Part of the magic (or science, if you prefer) in this process is how the new molecules are formed. The molecules are 99.5 per cent pure and can be combined in the process to form complex molecular chains. These long chains form the basis for the synthetic oil that flows between moving parts in our engines to prevent metal-to-metal contact, which is what wears out an engine. Long and strong molecular chains protect better than the molecular chains found in conventional oils. This base-stock synthetic oil is as clear as water and flows like water, so it is excellent at flowing in cold-weather engine starts to protect moving parts.

Oil does more than just lubricate. It also cools parts and cleans contaminants from the engine.

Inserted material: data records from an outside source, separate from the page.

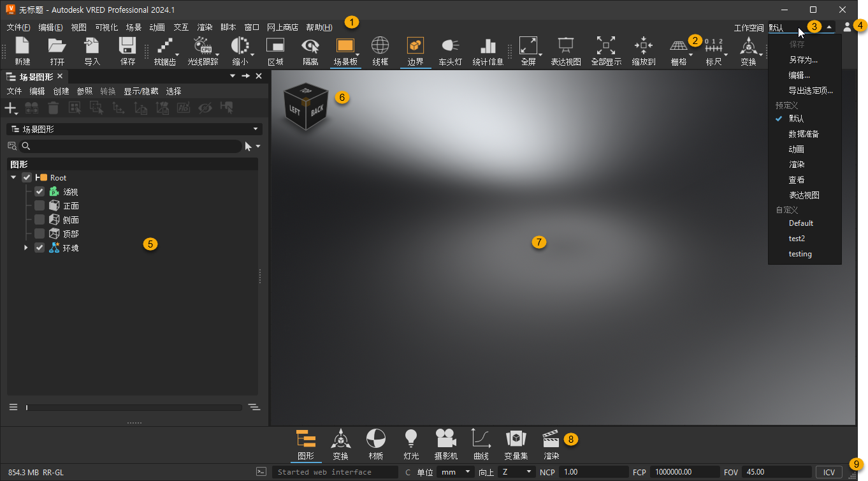Enable the 正面 camera checkbox
Image resolution: width=868 pixels, height=481 pixels.
(40, 205)
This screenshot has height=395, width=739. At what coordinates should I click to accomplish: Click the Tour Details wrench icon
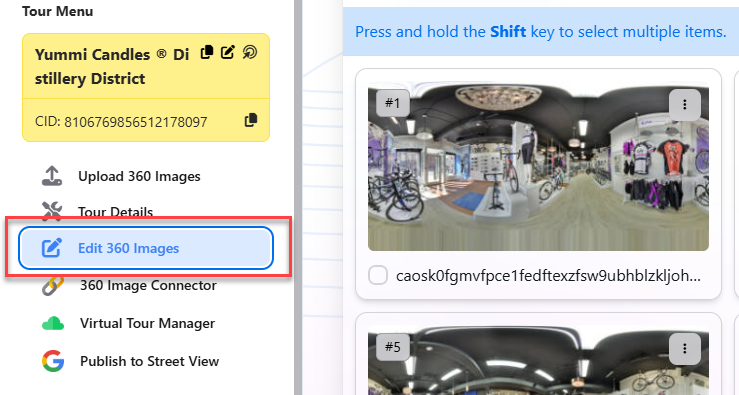(x=52, y=211)
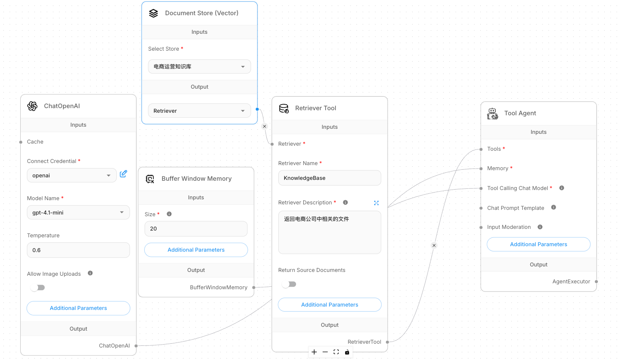This screenshot has height=364, width=622.
Task: Delete edge between Document Store and Retriever
Action: pyautogui.click(x=265, y=126)
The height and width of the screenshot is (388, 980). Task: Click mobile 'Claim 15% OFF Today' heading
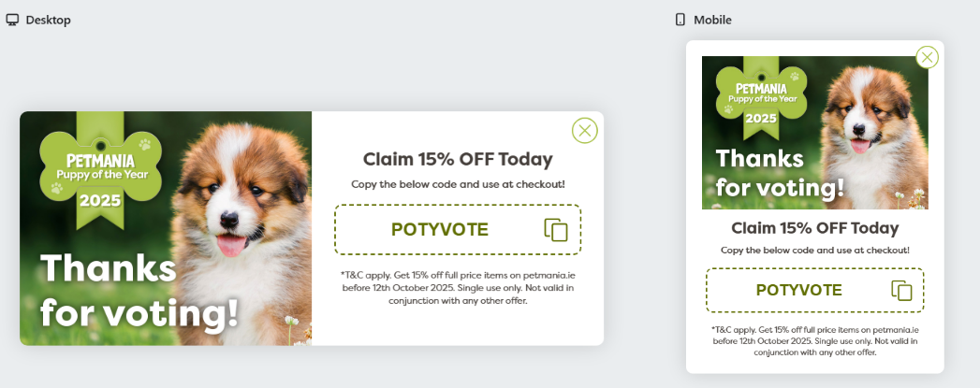[x=815, y=228]
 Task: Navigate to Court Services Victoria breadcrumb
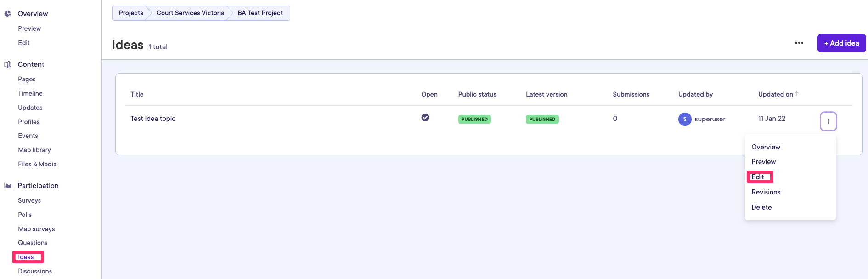click(x=190, y=13)
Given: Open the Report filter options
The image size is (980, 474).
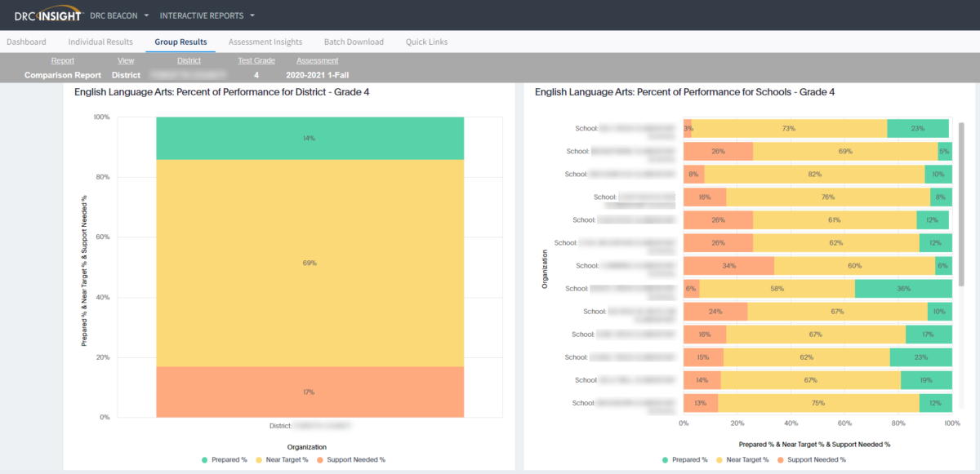Looking at the screenshot, I should pyautogui.click(x=62, y=60).
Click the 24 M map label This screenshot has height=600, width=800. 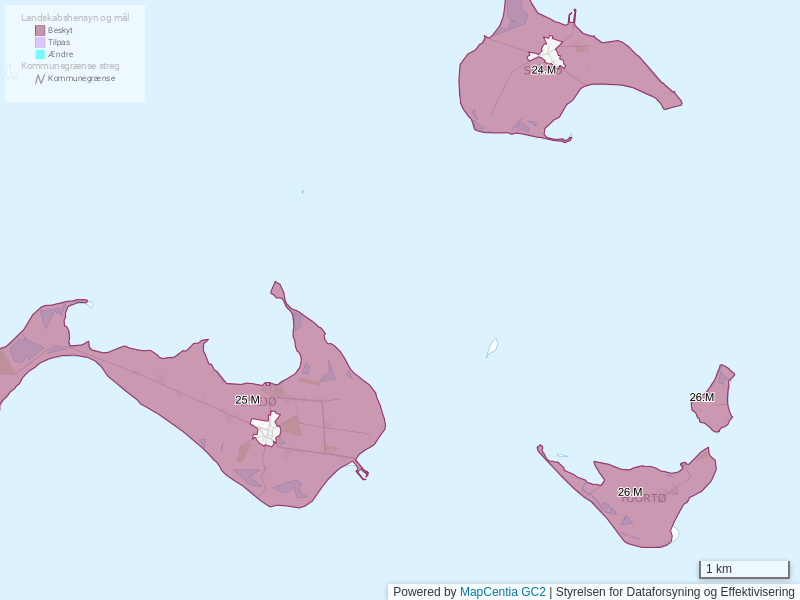pos(543,70)
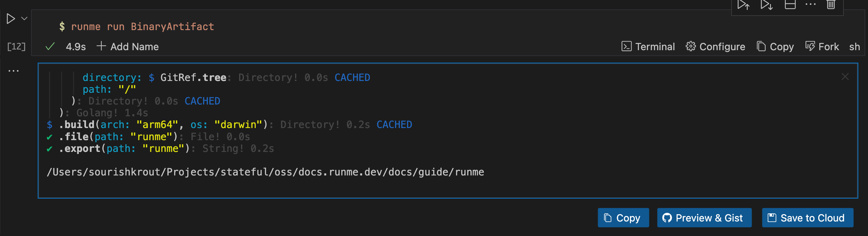Image resolution: width=868 pixels, height=236 pixels.
Task: Execute cell and below using play-down icon
Action: (766, 5)
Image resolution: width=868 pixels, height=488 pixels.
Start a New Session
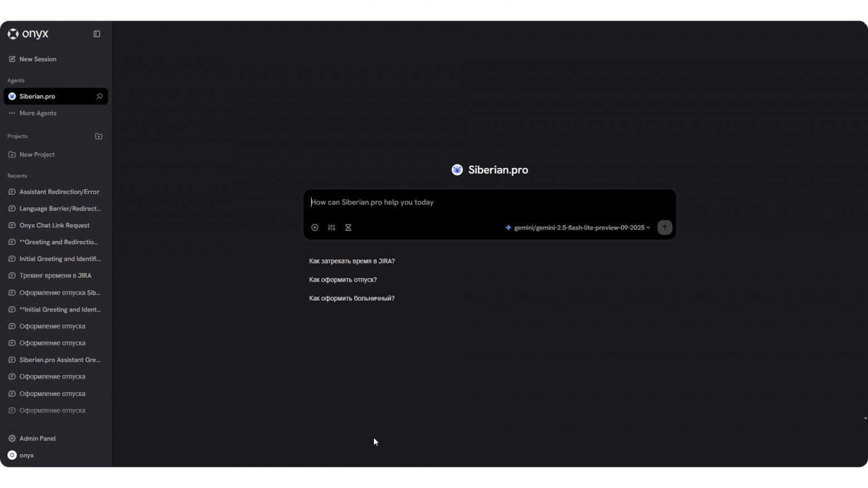[37, 59]
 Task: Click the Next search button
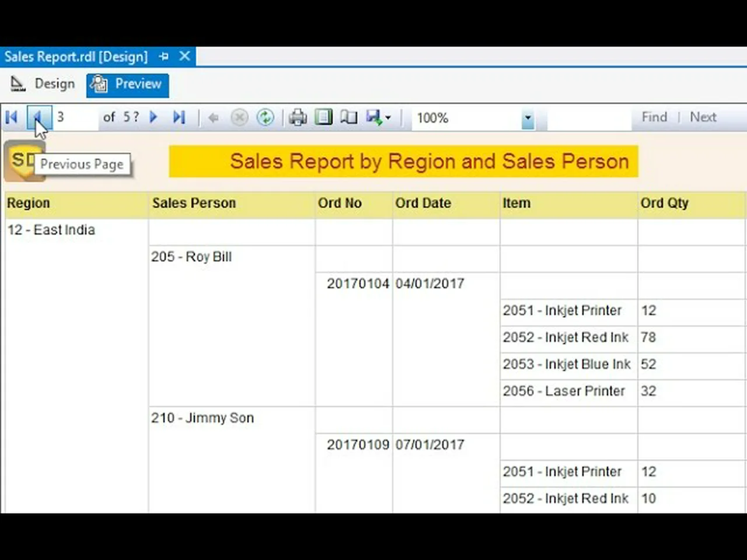pyautogui.click(x=703, y=117)
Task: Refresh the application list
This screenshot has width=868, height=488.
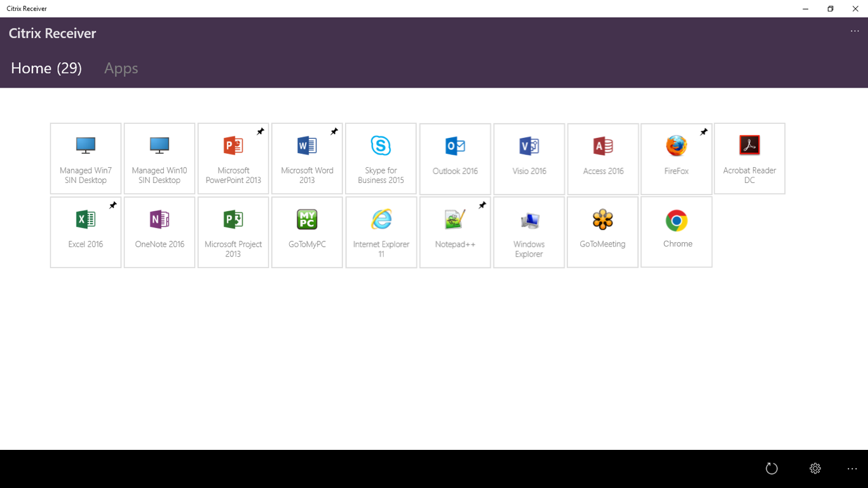Action: click(x=771, y=468)
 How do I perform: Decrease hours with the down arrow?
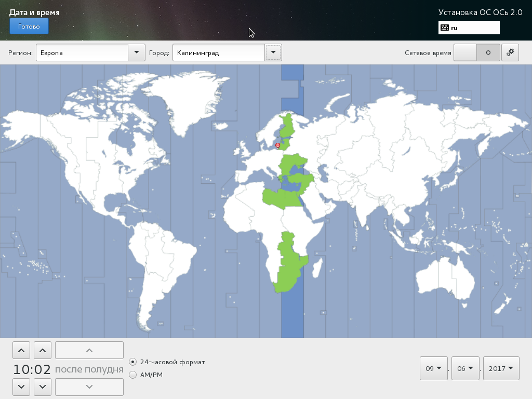click(x=21, y=387)
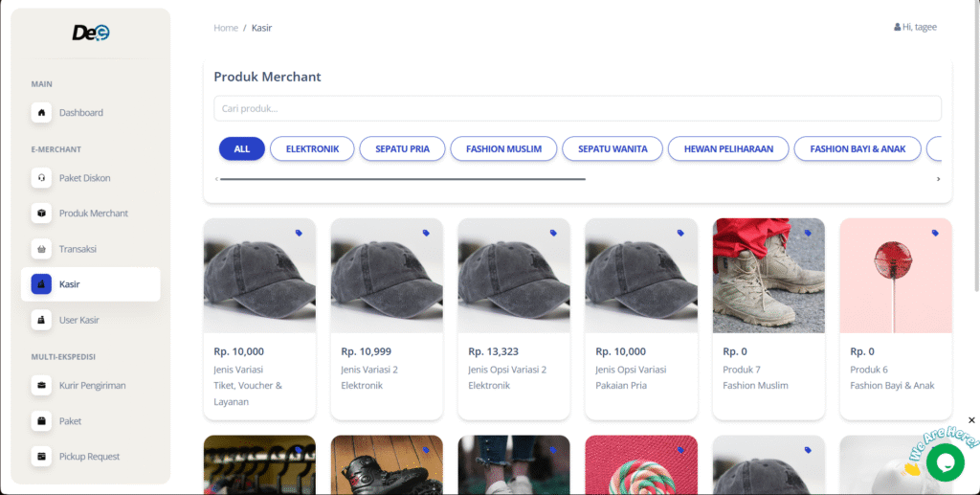Open Paket Diskon headset icon
The image size is (980, 495).
click(x=41, y=178)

The low viscosity of the oil (ability to flow easily) helps transfer heat from engine parts to the outside of the engine. Other additives are mixed with the base oil, with the base oil forming about 75 to 80 per cent of the finished oil and the additive package making up the rest. The additives perform many functions, including cleaning parts, neutralizing acids, helping gaskets and seals to seal and reducing the foaming action of the oil as it is churned by moving parts.

“To our knowledge, Shell is the only manufacturer to have produced base oils from natural gas on a commercial scale, and it’s exciting to pave the way for others to follow.” Dr. Richard Dixon, technology manager of Shell North America Motor Oil, said. Pennzoil Synthetic Motor Oils with PurePlus technology are the only lubricants recommended by Ferrari North America, and the race lubricant used by Scuderia Ferrari in their Formula 1 cars contains Shell PurePlus technology.

Canada is the fourth-largest producer of natural gas in the world, which is mostly used now to produce electricity and heat our buildings.

But with the technology developed by Shell, natural gas could supply the lubricants critical for everything that moves in our world, not just automobiles.

Shell is leading the future of synthetic oils with its Pennzoil PurePlus technology.